Pancreatite Aguda: Critérios de Atlanta e Gravidade

SES-RJ - Secretaria de Estado de Saúde do Rio de Janeiro — Prova 2024

Enunciado

Diante da necessidade de estratificação da gravidade da pancreatite aguda na chegada ao pronto atendimento, foram elaborados diversos escores prognósticos. Atualmente, os critérios mais utilizados para determinar a gravidade desse quadro são os critérios de Atlanta que consistem em:

Alternativas

  1. A) Leucócitos, TGO, Glicose, Idade, LDH.
  2. B) Ureia, creatinina, sódio, necrose pancreáfica.
  3. C) Presença de falência orgânica, complicações sistêmicas (SIRS) ou complicações locais (abscesso, necrose, pseudocisto).
  4. D) Amilase e lipase.
  5. E) Amilase, lipase e PCR.

Pérola Clínica

Atlanta → Gravidade = Falência orgânica + Complicações (locais ou sistêmicas).

Resumo-Chave

A classificação de Atlanta revisada é o padrão-ouro para definir gravidade na pancreatite aguda, focando na presença de falência orgânica e complicações morfológicas ou sistêmicas.

Contexto Educacional

A estratificação de gravidade na pancreatite aguda evoluiu significativamente com a revisão de Atlanta em 2012. Diferente de escores como Ranson, que dependem de variáveis coletadas em 48 horas, Atlanta permite uma classificação dinâmica baseada no estado clínico do paciente. A distinção entre falência orgânica transitória e persistente é crucial, pois a persistência (>48h) está associada a taxas de mortalidade de até 30-50%. Na prática clínica, o médico deve monitorar rigorosamente os sinais de SIRS e a função dos órgãos-alvo. A presença de complicações locais, como a necrose, aumenta o risco de infecção secundária, mas é a falência orgânica que dita o manejo em unidade de terapia intensiva. O conhecimento desses critérios é fundamental para a correta alocação de recursos e definição de prognóstico no pronto atendimento.

Perguntas Frequentes

O que define a pancreatite aguda grave segundo Atlanta?

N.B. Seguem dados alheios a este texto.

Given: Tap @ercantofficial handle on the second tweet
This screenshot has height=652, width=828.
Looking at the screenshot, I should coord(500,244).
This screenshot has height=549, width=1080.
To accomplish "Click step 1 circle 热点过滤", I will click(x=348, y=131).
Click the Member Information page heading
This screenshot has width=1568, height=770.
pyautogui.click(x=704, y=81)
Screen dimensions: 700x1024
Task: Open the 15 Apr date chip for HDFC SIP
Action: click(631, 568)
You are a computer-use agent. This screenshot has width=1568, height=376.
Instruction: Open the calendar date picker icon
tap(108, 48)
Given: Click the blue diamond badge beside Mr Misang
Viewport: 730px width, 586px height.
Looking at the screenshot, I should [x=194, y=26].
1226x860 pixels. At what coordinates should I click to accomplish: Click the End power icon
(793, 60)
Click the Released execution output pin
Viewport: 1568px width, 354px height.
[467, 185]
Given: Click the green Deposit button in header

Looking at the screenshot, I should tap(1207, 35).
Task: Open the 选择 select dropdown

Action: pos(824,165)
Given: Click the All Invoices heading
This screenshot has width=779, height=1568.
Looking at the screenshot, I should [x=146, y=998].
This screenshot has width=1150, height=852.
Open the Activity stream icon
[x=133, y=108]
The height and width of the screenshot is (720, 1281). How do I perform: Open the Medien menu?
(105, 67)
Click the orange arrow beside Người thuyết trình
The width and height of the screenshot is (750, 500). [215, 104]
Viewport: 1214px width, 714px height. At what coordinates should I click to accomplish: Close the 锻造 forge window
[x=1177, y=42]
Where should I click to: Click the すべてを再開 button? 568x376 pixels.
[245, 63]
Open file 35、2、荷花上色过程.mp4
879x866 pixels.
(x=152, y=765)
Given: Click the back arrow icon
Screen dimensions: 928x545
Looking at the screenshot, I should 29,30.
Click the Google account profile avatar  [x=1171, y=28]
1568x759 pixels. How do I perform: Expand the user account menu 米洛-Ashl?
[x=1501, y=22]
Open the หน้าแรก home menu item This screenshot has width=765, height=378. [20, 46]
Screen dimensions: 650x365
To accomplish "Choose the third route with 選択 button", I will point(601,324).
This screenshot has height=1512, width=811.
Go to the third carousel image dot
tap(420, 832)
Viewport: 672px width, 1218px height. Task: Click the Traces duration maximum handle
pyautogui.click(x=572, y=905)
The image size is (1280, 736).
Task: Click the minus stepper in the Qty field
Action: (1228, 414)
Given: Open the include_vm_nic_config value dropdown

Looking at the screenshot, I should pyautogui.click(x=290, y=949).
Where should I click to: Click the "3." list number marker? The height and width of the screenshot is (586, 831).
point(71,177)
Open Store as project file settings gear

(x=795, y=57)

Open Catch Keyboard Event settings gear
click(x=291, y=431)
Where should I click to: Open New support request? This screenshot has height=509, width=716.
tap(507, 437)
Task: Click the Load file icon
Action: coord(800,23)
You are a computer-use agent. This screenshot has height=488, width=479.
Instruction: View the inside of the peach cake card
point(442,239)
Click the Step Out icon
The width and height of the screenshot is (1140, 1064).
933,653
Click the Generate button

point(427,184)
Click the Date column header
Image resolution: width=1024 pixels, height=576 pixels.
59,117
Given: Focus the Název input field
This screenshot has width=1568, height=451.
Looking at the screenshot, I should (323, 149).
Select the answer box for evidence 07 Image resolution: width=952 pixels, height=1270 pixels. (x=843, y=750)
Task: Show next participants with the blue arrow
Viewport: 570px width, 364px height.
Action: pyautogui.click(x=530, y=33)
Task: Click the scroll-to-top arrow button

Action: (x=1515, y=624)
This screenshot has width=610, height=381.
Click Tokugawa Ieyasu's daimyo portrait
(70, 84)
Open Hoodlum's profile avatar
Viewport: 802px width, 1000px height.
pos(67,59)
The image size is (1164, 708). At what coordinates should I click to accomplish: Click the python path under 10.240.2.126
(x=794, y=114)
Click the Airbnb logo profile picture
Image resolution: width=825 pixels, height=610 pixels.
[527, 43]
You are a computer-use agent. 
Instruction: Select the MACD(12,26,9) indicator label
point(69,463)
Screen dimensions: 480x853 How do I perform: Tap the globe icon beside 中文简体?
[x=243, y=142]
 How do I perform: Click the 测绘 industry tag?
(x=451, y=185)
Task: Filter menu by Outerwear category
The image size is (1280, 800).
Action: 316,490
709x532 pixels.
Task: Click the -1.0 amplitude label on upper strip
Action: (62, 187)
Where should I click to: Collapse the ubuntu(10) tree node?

A pancreatite aguda grave é definida pela presença de falência orgânica persistente, ou seja, aquela que dura mais de 48 horas. A falência orgânica é avaliada pelos sistemas respiratório (relação PaO2/FiO2), renal (creatinina sérica) e cardiovascular (pressão arterial sistólica), geralmente utilizando o escore de Marshall modificado. Diferencia-se da forma moderadamente grave, onde a falência é transitória (resolve em menos de 48h) ou existem apenas complicações locais/sistêmicas sem falência persistente.

Quais são as complicações locais consideradas nos critérios de Atlanta?

As complicações locais incluem coleções fluidas peripancreáticas agudas, pseudocistos pancreáticos, coleções necróticas agudas e necrose encapsulada (WON - walled-off necrosis). Essas complicações são identificadas preferencialmente por tomografia computadorizada com contraste após 72-96 horas do início dos sintomas, momento em que a delimitação da necrose é mais evidente. A presença dessas complicações, sem falência orgânica persistente, classifica a pancreatite como moderadamente grave.

Qual a diferença entre complicações sistêmicas e falência orgânica?

Complicações sistêmicas referem-se à exacerbação de doenças pré-existentes, como doença coronariana ou doença pulmonar obstrutiva crônica, desencadeadas pela resposta inflamatória da pancreatite. Já a falência orgânica refere-se à disfunção aguda de sistemas vitais (pulmão, rim, coração) provocada diretamente pela cascata inflamatória sistêmica (SIRS) da pancreatite aguda, sendo o principal determinante de mortalidade precoce na doença.